Il Milan vince ma non "mata" uno Slavia in 10 dal 26': finisce 4-2, qualificazione ancora aperta
Viene da chiedersi come sarebbe andata, se si fosse giocato 11 contro 11 per 90'. Il Milan vince ma riesce nell'impresa di non chiudere il discorso qualificazione, nonostante una partita giocata in superiorità numerica per 74' (più recupero). Finisce con un 4-2 agrodolce, perché se da una parte il vantaggio in vista del ritorno è importante, dall'altra il divario sarebbe potuto essere molto più ampio. Con le due reti concesse agli avversari che evidenziano cali di tensione preoccupanti.
La squadra si presenta con un solo cambio rispetto alla partita contro la Lazio: fuori Bennacer e dentro Reijnders. L'olandese si rivede dal primo minuto dopo due settimane. L'ultima volta sempre in Europa League, nel ritorno contro il Rennes.
Impatto più sottotono rispetto a quanto visto col Rennes all'andata, lo Slavia si presenta in campo senza paura, pressa bene e fa girare il pallone. Il gioco del Milan latita, siu ferma alla costruzione dal basso e il centrocampo viene sopraffatto. Florenzi dopo due minuti prende il giallo che vale la squalifica. Situazione che cambia grazie al regalo dei cechi, con l'espulsione di Diouf al 26'. Sacrosanta, per il piede a martello di Pulisic che dopo Pellegrini venerdì scorso porta un altro avversario.

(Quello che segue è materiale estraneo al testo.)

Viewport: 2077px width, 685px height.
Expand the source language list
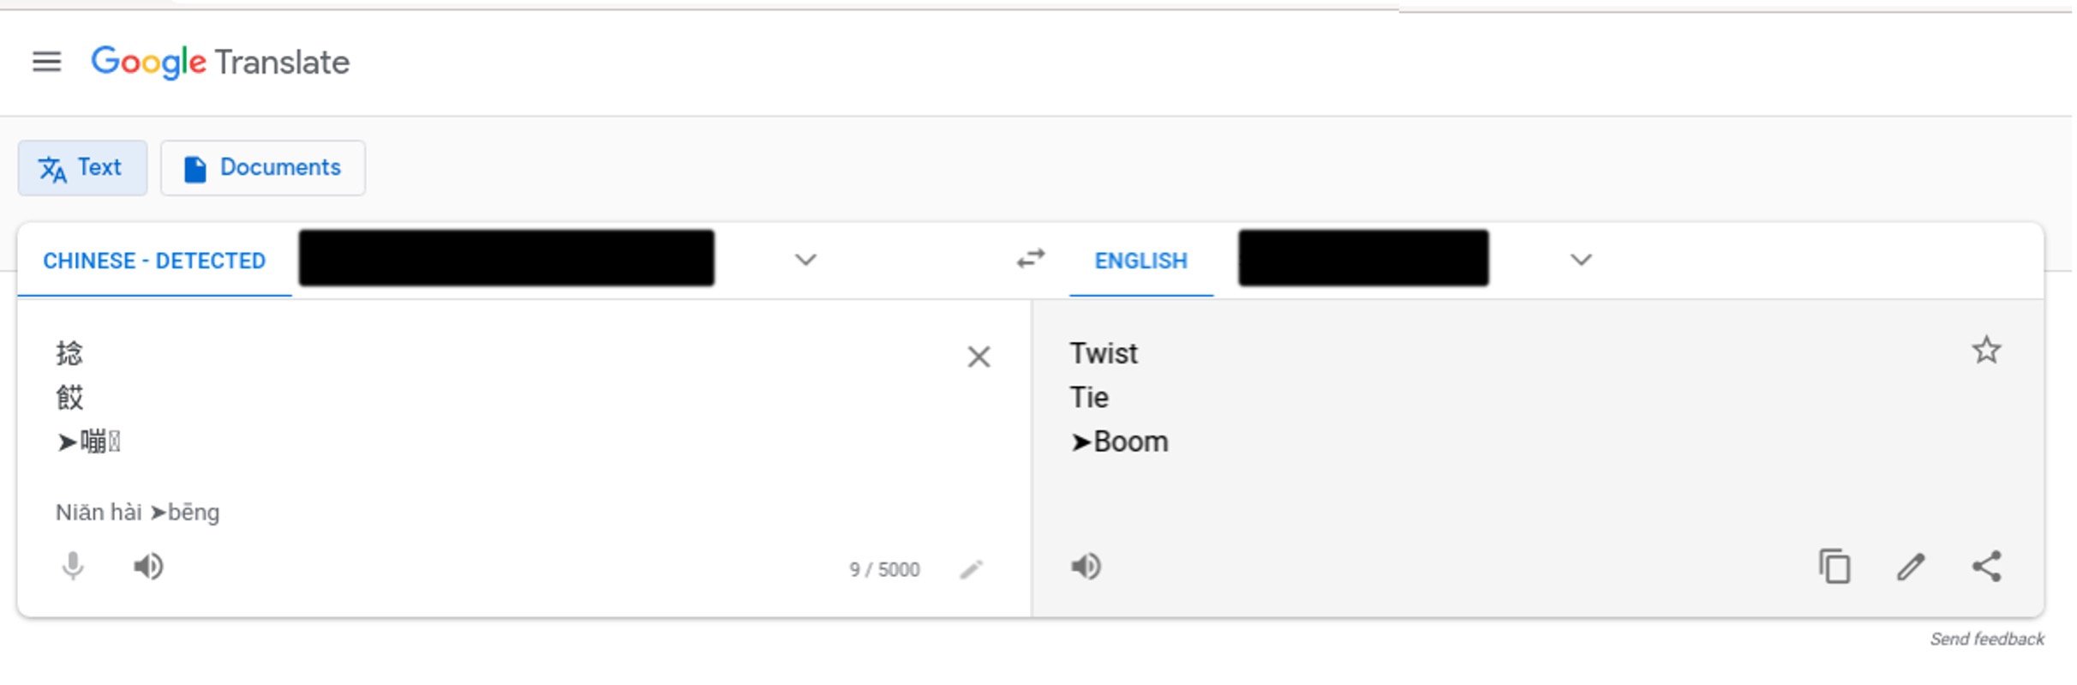[x=805, y=260]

La partita si mette in discesa e il Milan in qualche modo ne approfitta, magari non come avrebbe dovuto: segnano Giroud di testa su cross di Leao e mettono la firma anche Reijnders e Loftus-Cheek, entrambi su sviluppi di corner. Tutto in 12' e in mezzo c'è anche un gol capolavoro di Doudera sul quale Maignan non è irreprensibile.
Il Milan ha la colpa, gravissima, di non chiuderla nonostante 45' da giocare contro un avversario inevitabilmente più stanco e più debole. Come se aver trovato tre reti in pochi minuti avesse rilassato la squadra. E infatti non succede nulla, se non concedere allo Slavia il gol del 3-2 con Schranz. Nel finale arriva pure qualche fischio di un pubblico esasperato da cotanto "spettacolo". Fortuna che nel finale Leao fa il Leao seminando gli avversari in dribbling, con Pulisic che finalizza la sua serpentina.
Non sarà comunque una gita, a Praga. Avrebbe potuto esserlo, toccherà restare sul pezzo. Senza dimenticare che lo Slavia tanto sottovalutato dalla Roma, dopo l'andata all'Olimpico, diede una pesante lezione a Mourinho nel ritorno a Praga.